Si comparás esas historias con las griegas, ¿qué se nota más, el parecido o la diferencia?
—Es fácil encontrarles el costado griego, su equivalencia de crimen y castigo, de maldad e ingenuidad. No es difícil trazar un paralelismo entre la Démeter que siembra el trigo y la Pachamama: ambas protegen y castigan, dan y quitan cuando se enojan o no son obedecidas, a ambas hay que dejarles ofrendas conmemorativas. A mí me asombra la similitud de los mitos de todos los pueblos del mundo: es como si hubiéramos nacido con unaidea muy semejante, por eso las coincidencias entre los relatos del Asia y los de las mesetas y valles andinos, los de la Amazonia y de los pueblos originarios de América del Norte. Yo los leo y los estudio como el inconsciente colectivo de la humanidad, y al final de La señora de Ansenuza, que no es un libro para chicos, hay un texto donde comparo nuestras leyendas con las universales… Te confieso algo: Eduardo Gudiño Kieffer aceptó venir a Córdoba a presentarme el libro porque le interesó ese trabajo. —Desde Borges a Yourcenar, por poner dos ejemplos, no son pocos los escritores que han explorado la reescritura de estas historias…

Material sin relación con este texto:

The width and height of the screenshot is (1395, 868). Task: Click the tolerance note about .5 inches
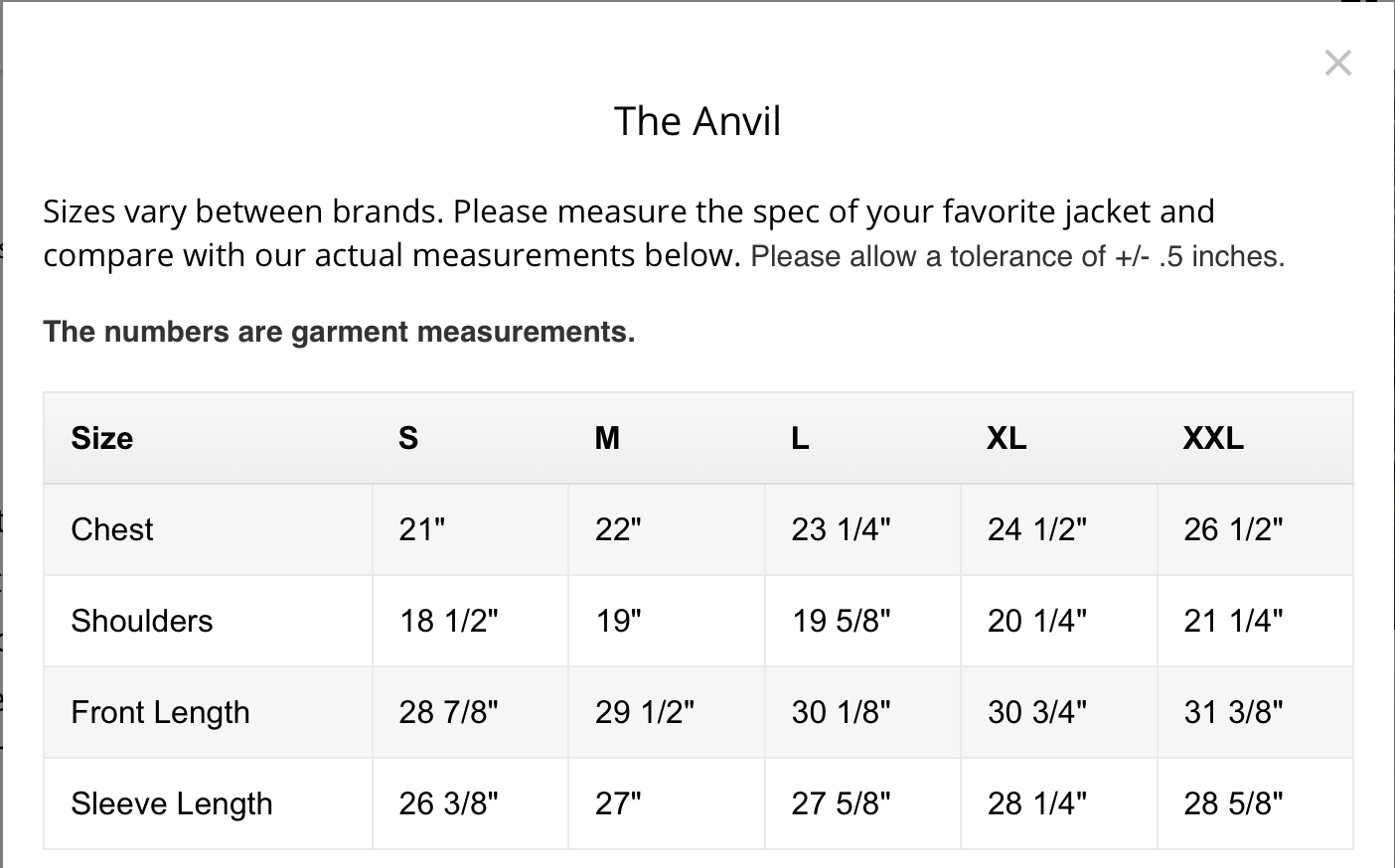(x=1017, y=256)
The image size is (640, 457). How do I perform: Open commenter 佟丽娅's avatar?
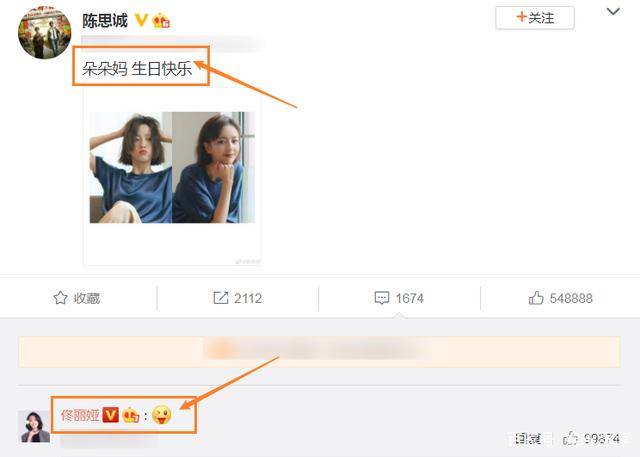(x=34, y=426)
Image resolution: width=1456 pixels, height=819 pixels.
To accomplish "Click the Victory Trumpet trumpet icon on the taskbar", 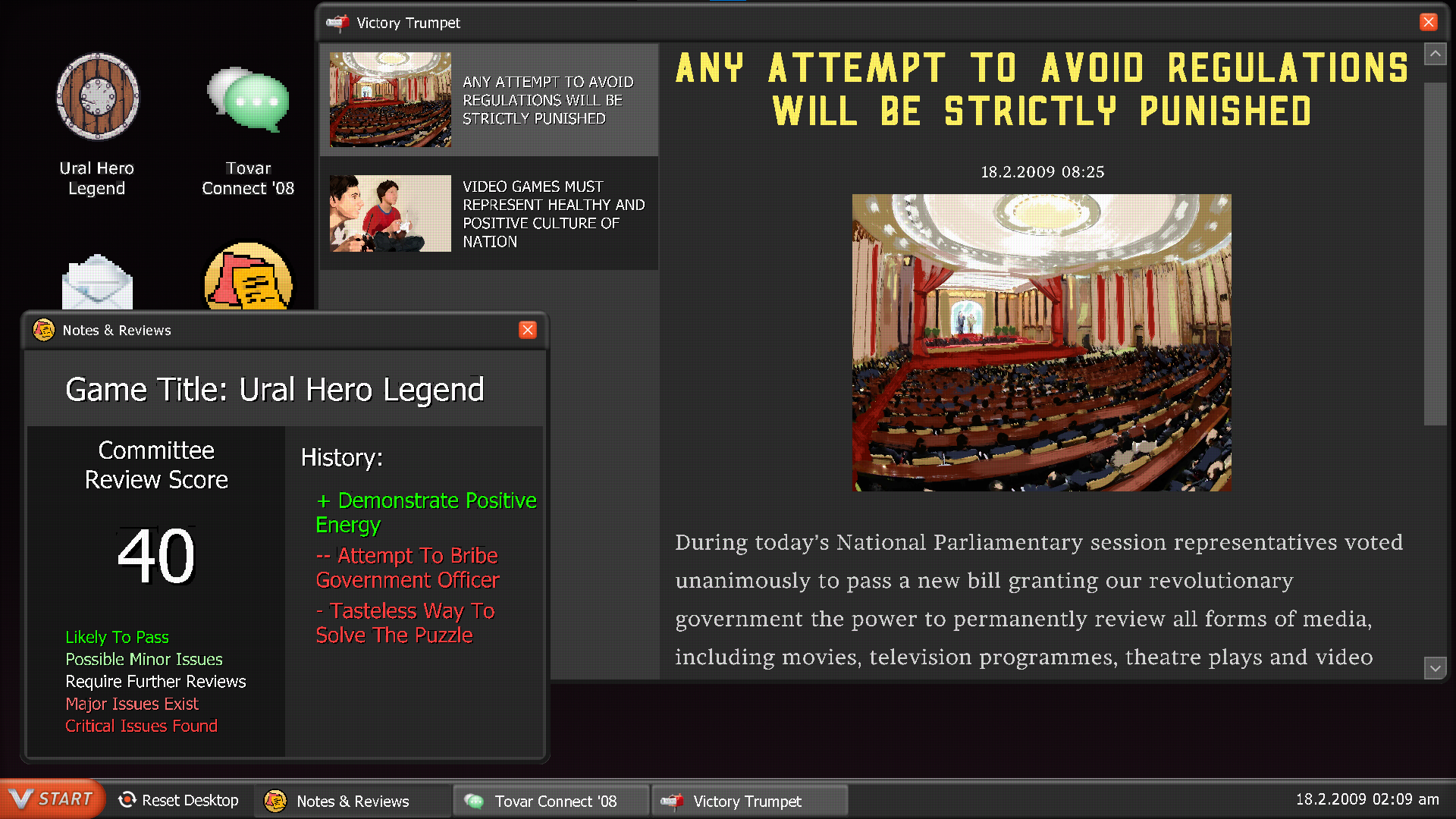I will [672, 800].
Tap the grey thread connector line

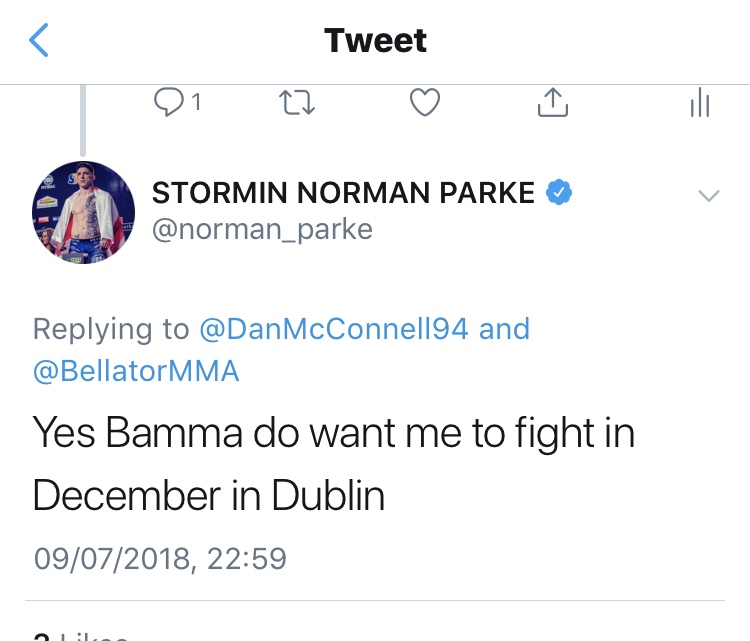pos(84,118)
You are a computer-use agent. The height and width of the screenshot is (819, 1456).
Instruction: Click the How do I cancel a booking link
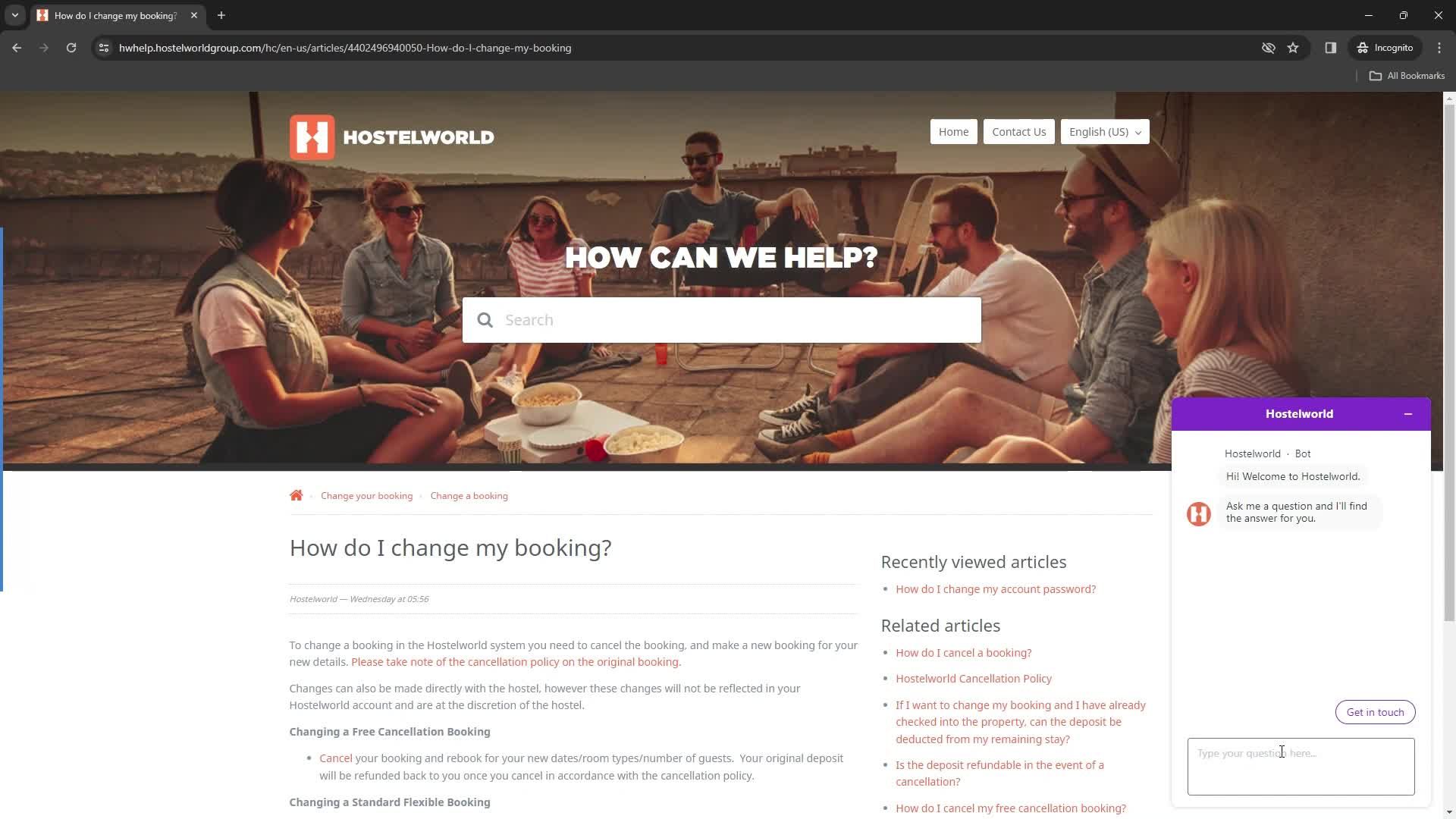point(963,652)
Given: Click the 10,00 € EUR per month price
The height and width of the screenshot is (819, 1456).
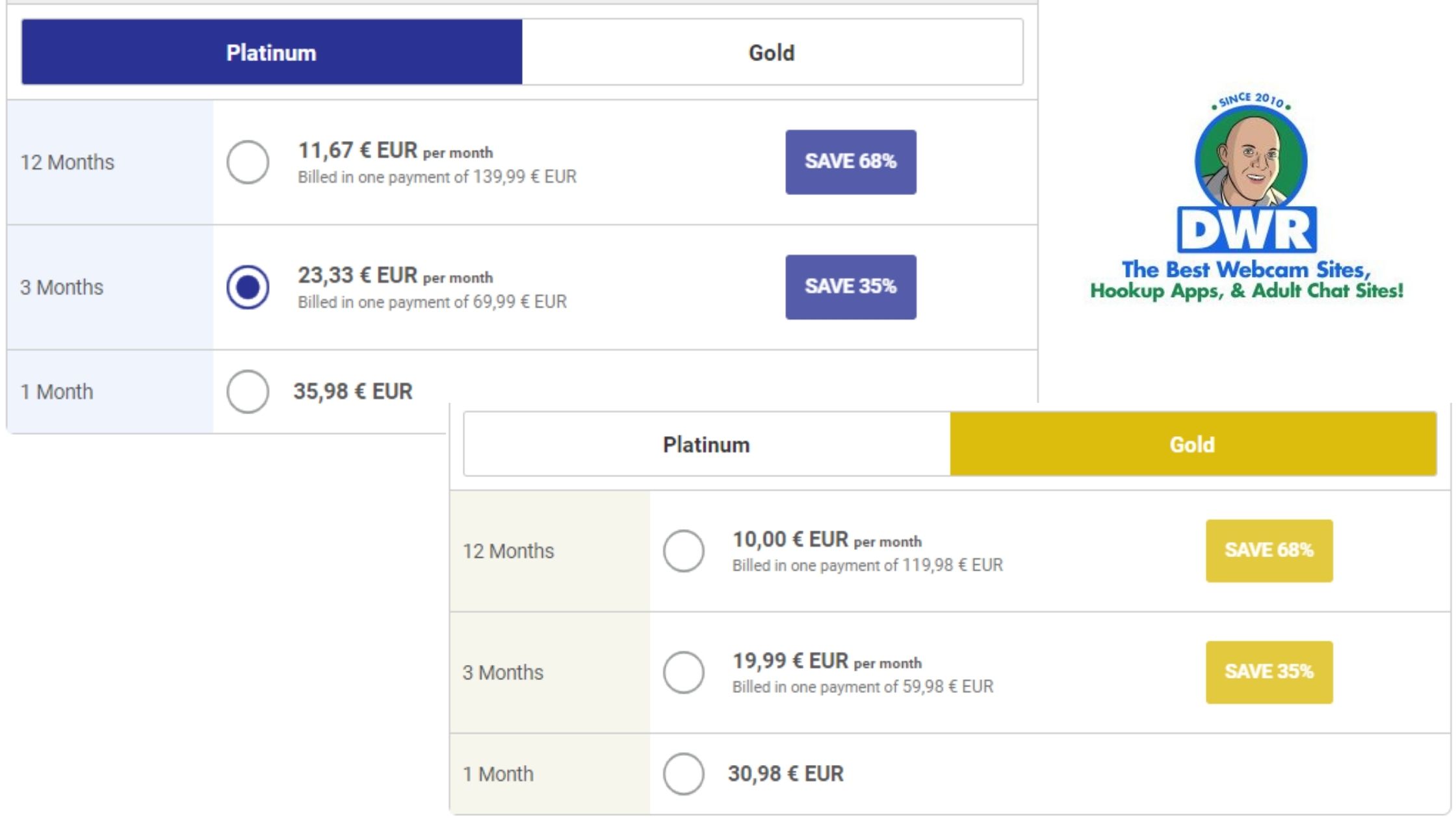Looking at the screenshot, I should pyautogui.click(x=827, y=540).
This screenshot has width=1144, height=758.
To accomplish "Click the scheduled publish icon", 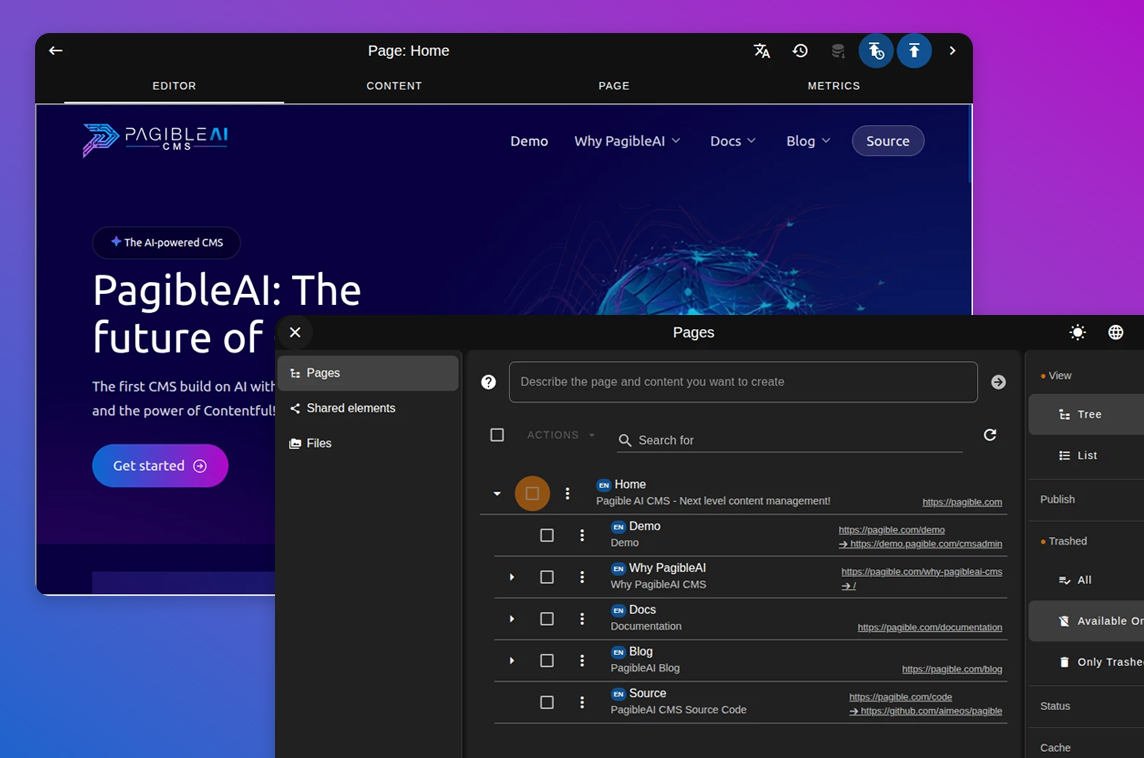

—Una de las cosas que avaló mi interés en los mitos griegos, después de haber leído versiones para adolescentes de la Ilíada y la Odisea, fue comprobar que esa sugestión era compartida por otros escritores a los que yo admiraba. Robert Graves fue el primero, con La diosa blanca, un libro que releo cada tanto. Ninguna feminista lo nombra, pero Graves hace un canto a la mujer y a lo femenino, a las diosas que representaban el poder, la inteligencia, la belleza, la fuerza, mucho antes de que eso estuviera de moda. Mi librito tiene muchos detalles sacados de sus relatos y de su diccionario. Otro libro que leí es Fuegos, de Yourcenar: me reencontré con personajes que admiraba desde niña y me fascinó su prosa. Y Gonzalo Torrente Ballester, el autor de Los gozos y las sombras, tiene un libro que me encantó pero pasó inadvertido: Las sombras recobradas, donde hay un cuento maravilloso titulado “El hostal de los dioses amables”; no sólo es un relato divertido, humorístico, y al mismo tiempo melancólico, sino que es una metáfora del fin de los credos, del amor y de la belleza, todo a través de los mismos personajes cuyas historias yo retomo en En el principio de los tiempos…
—Un libro para niños, yo diría de más de 10 años. ¿Cómo seleccionaste los mitos? Porque hay historias muy truculentas no sólo desde lo afectivo sino también desde lo sexual, cuestión que bordeás en un par de casos.
—Si has leído Psicoanálisis de los cuentos de hadas, de Bruno Bettelheim, que avala los cuentos clásicos europeos como el preludio a las maldades del mundo, verás que tanto Blancanieves, como Caperucita, Cenicienta, Barba Azul, Piel de Asno, tratan de estos temas. Algunos los soslayé y a otros los evité, porque creo que la mejor forma de aprender es despertar la curiosidad y que el lector sea quien busque lo que le atraiga o inquiete del relato: según su edad o experiencia, su interés sabrá encontrar el camino a un mayor conocimiento. Estos relatos están pensados para niños entre los 10 y los 14. Literariamente, elegí un estilo no demasiado aniñado, pero sí lírico: a mis nietos y sobrinos nietos más chicos les gustaron mucho y me pidieron más “cuentos griegos”.
¿No es fantástico que estas historias sigan fascinando a niños y adolescentes?
Comencé a escribir pensando en ellos, hasta que en una cena con Gloria y Mercedes Rodrigué salió el tema y me propusieron editarlos. Acepté de inmediato. —¿Y pediste tener injerencia sobre las ilustraciones y la tapa? —Pedí incluir dibujos de las ánforas griegas antiguas, con los colores que las distinguen, la tipografía empleada en el título y una guarda… sentí que eso completaba una idea culturalmente más abarcativa que los relatos.